I wish I could say I read C.F's Mere. I didn't read it so much as experienced it. One goes through a spectrum of moods, mindsets and emotions while navigating this book. It is unlike anything you have ever seen before.
Mere is a collection of short and mini comics by comic artist and musician C.F. (Christopher Forgues) published in 2012. The now defunct publishing company Picturebox collects 11 comics in this book. Most of them are attempts at genre (Sci-fi, crime, etc.). There are no main characters or storyline, just experiments with form, movement, narrative structure and emotion.
An introduction by Nicole Rudick opens this collection. I have absolutely no idea who she is and no credentials are provided. A Google search directs me to her Linkedin (I hope it's the right person) and it indicates that she is an editor for The Paris Review. Regardless of this confusion, her essay allows the reader to naviguate this storm.

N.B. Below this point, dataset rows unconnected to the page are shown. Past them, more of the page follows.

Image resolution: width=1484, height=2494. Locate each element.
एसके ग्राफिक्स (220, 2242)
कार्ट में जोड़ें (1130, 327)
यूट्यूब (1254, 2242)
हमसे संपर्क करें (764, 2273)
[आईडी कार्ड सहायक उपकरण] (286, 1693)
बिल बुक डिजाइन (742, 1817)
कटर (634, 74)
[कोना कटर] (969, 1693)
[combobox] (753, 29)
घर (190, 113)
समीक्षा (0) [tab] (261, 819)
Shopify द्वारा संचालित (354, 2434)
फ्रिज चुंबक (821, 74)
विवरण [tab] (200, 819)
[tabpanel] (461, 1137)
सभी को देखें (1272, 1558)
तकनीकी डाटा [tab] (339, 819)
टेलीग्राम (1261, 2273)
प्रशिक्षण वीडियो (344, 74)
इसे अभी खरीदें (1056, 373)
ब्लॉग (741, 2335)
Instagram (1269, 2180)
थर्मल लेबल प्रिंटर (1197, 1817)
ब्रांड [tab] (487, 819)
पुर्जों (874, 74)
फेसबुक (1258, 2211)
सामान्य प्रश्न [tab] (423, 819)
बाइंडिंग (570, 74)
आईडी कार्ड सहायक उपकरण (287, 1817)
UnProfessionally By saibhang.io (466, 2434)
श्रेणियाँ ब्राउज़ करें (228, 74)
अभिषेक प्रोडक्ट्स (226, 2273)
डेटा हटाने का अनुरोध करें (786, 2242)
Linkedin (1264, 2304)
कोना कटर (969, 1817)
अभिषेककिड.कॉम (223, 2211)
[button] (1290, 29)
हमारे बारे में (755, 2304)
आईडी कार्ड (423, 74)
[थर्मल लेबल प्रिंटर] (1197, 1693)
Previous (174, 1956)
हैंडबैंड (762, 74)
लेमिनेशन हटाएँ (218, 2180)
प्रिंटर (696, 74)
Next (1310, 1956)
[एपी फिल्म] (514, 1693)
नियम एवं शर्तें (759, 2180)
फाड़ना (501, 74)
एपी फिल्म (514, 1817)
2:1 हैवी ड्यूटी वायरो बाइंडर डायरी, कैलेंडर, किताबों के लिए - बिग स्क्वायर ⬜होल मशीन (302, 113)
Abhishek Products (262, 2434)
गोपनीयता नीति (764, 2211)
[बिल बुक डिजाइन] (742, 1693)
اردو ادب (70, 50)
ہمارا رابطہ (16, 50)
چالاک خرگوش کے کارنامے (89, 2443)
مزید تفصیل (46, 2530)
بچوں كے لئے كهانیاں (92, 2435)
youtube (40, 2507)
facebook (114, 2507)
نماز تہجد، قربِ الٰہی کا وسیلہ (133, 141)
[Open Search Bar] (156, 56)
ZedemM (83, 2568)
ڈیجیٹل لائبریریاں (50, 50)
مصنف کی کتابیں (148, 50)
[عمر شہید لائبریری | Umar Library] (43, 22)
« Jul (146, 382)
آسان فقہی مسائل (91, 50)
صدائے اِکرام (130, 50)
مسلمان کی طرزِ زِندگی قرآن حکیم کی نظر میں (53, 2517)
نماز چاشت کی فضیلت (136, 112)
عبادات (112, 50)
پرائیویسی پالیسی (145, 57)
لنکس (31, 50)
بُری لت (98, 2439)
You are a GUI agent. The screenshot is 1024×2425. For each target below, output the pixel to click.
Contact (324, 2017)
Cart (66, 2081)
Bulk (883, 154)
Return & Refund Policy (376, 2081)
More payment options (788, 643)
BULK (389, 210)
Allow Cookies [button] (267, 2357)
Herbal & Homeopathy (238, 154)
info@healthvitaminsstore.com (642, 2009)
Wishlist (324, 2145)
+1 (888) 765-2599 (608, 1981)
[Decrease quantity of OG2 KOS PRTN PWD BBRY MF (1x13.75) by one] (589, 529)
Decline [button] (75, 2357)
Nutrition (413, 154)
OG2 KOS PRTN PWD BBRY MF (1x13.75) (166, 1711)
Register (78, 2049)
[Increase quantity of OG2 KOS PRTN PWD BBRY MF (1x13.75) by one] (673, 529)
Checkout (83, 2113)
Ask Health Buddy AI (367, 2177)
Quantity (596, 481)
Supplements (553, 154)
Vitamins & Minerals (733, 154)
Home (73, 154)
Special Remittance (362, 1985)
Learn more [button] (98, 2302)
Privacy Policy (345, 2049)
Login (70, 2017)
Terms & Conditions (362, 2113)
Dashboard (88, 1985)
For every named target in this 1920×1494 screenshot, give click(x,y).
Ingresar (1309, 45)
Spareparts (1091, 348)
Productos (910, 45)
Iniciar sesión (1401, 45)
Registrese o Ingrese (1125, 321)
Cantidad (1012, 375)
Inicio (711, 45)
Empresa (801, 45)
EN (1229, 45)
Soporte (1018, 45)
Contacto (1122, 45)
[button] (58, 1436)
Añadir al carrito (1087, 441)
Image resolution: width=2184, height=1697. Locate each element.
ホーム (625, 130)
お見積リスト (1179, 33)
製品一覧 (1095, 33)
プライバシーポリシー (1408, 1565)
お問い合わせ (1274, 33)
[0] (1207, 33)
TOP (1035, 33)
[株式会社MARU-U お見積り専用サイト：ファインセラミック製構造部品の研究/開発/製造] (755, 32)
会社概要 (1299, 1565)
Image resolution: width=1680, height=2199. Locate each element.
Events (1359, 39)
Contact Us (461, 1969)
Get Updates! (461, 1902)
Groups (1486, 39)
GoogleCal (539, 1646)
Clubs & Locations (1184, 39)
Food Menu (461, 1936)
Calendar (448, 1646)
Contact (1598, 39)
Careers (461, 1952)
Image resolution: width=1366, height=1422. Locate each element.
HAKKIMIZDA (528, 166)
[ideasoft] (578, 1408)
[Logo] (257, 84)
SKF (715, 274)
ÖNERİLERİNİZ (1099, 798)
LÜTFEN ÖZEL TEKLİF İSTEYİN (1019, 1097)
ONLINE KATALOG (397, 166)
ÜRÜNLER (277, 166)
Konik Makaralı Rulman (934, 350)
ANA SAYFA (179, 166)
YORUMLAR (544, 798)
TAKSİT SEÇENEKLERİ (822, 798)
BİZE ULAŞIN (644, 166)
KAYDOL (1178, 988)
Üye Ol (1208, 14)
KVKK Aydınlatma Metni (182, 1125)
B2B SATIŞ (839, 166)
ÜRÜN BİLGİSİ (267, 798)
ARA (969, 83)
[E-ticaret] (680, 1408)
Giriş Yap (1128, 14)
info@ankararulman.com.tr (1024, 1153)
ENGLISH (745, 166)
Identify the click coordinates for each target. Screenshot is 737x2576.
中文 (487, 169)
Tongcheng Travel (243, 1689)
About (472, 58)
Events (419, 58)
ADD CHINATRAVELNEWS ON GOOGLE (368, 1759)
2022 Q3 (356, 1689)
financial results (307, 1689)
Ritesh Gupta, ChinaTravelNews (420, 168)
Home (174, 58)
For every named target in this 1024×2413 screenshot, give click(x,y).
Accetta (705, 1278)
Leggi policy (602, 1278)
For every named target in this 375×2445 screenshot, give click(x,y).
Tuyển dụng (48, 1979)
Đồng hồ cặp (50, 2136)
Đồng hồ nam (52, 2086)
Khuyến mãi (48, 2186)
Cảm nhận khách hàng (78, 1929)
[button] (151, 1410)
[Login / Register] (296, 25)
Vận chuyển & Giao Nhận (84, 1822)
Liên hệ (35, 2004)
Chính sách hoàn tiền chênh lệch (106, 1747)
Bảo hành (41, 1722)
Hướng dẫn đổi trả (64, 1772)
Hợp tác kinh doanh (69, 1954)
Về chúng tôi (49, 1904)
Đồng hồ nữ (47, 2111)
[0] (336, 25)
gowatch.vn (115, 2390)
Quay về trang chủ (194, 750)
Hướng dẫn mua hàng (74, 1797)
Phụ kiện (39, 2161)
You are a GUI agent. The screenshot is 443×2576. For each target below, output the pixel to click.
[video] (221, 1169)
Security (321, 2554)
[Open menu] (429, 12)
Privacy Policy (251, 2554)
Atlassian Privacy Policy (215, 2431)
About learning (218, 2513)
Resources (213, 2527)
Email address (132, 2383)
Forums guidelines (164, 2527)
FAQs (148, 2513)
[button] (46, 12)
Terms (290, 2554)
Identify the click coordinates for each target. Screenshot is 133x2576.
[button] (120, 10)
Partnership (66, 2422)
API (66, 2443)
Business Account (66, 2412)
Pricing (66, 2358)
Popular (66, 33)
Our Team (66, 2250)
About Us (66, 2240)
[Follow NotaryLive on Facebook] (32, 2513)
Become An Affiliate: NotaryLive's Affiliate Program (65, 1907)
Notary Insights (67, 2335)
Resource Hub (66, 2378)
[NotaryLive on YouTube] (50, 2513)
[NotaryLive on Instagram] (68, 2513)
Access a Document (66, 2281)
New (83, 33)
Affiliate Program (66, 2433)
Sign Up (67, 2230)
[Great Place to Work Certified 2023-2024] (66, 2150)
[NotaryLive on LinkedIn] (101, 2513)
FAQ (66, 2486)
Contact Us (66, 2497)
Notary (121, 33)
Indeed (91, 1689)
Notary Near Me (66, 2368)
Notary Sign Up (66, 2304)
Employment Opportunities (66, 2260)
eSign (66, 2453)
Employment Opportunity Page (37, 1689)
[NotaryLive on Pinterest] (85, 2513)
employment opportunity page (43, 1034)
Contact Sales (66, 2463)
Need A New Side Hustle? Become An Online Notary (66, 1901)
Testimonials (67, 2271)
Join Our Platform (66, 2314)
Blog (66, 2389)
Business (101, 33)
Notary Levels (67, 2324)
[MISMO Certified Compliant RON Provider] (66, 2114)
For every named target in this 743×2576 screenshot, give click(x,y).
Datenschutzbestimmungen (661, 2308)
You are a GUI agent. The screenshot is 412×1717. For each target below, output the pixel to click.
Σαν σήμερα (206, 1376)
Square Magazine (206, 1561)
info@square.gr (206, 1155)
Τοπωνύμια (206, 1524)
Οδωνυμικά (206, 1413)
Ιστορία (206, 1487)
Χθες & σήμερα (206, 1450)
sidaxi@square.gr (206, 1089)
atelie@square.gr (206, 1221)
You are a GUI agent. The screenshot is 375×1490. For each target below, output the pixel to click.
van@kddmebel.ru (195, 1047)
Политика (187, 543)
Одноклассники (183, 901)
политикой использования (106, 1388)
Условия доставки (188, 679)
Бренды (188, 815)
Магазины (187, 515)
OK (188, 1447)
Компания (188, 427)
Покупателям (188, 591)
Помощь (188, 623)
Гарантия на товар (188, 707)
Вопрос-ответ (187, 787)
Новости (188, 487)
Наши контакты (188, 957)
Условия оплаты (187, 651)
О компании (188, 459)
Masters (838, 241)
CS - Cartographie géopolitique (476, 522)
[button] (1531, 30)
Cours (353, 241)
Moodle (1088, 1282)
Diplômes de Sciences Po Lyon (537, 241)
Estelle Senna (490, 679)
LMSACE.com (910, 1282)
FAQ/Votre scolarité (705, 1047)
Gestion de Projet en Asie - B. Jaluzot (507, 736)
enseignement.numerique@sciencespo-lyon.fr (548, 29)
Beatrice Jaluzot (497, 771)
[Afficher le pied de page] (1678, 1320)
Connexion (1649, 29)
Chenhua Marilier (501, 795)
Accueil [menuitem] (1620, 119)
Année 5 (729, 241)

It is followed by shapes and letters made to resemble buildings. There are beds, wells and drippings. It's followed by a short story about a man who is being hunted and is running away from someone. He inhales enough air to blow his pursuant's head clean off.
What am I experiencing? How to combine all of those fragments into a cohesive whole? This becomes interesting as we move away from the realm of comics and into the work of modern art. It's an experiment in developing new ways of seeing genre. It is abstract and the reader must create meaning as it goes. One must transcend what is on the page and the convention of comics. John Berger explains in Ways of Seeing, that the way we see things is affected by what we know or what we believe. We are also looking at the relation between things and ourselves. When we get to the section of the book about Comb (a sci-fi police officer) for example, one expects to see certain convention laid out on the page. Yet C.F forces you to reconsider those conventions at every turn.
As one digs deeper, we are treated to various stories (Cyborg, Frel, Crime, Comb, etc.). Mere manages to evade any classification of storytelling and comics. It is in many ways inexplicable; one must experience it to comprehend, and even then, our meanings will all differ.